#### [Exercise aim]
Return, exactly and in full, the lines of the records below starting at the one with "You are a computer-use" and ending at the one with "Instruction: Upvote the free lunch idea", and no other lines.

#### [Records supplied]
....
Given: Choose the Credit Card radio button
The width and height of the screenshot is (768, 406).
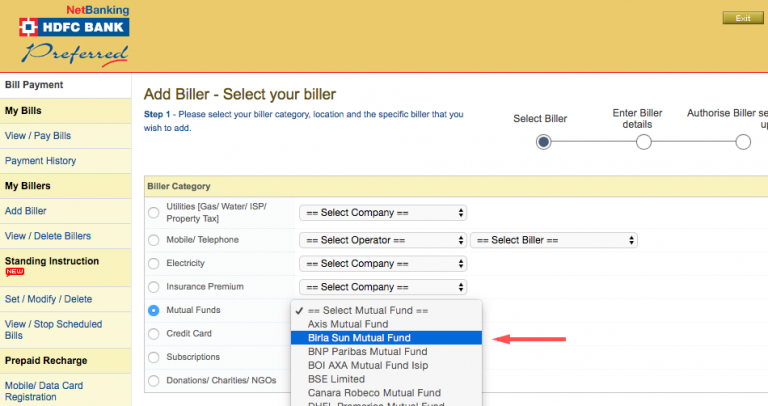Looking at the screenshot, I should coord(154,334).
....
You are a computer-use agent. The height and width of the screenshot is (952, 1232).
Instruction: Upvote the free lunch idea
....
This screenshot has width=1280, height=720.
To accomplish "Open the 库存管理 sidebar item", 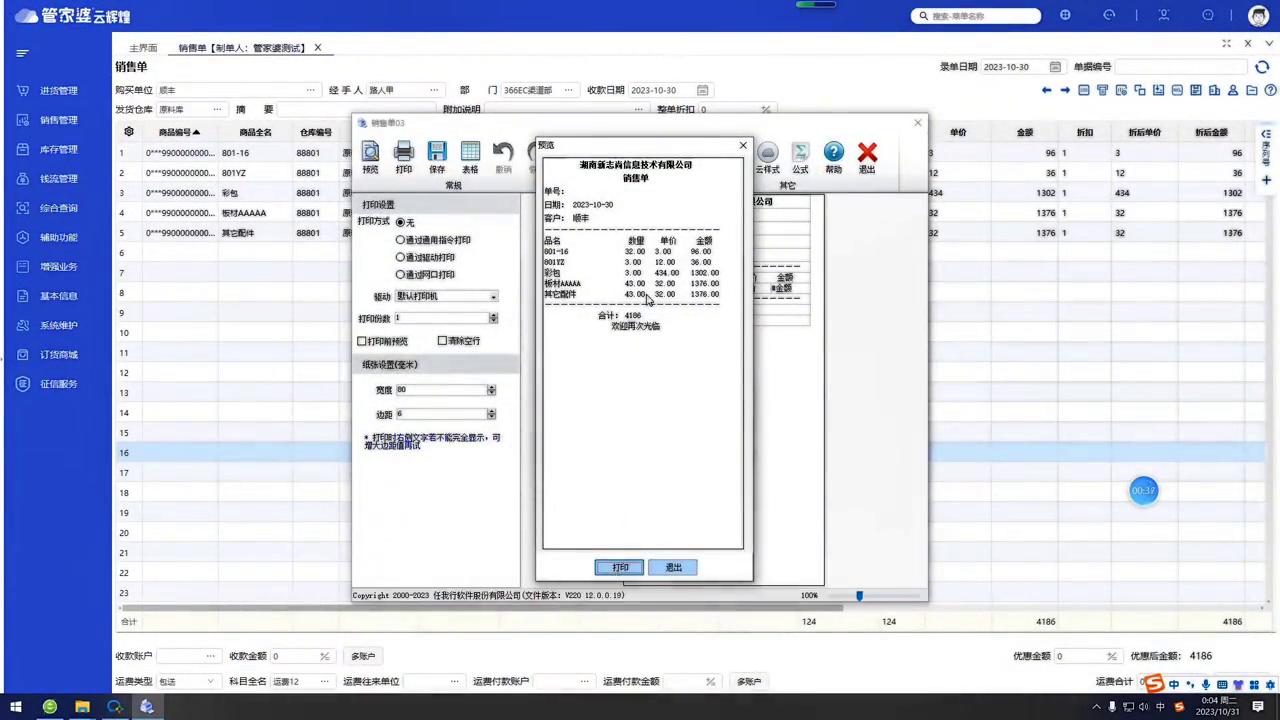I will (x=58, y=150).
....
#### [Task answer]
You are a computer-use agent. The height and width of the screenshot is (952, 1232).
Instruction: Upvote the free lunch idea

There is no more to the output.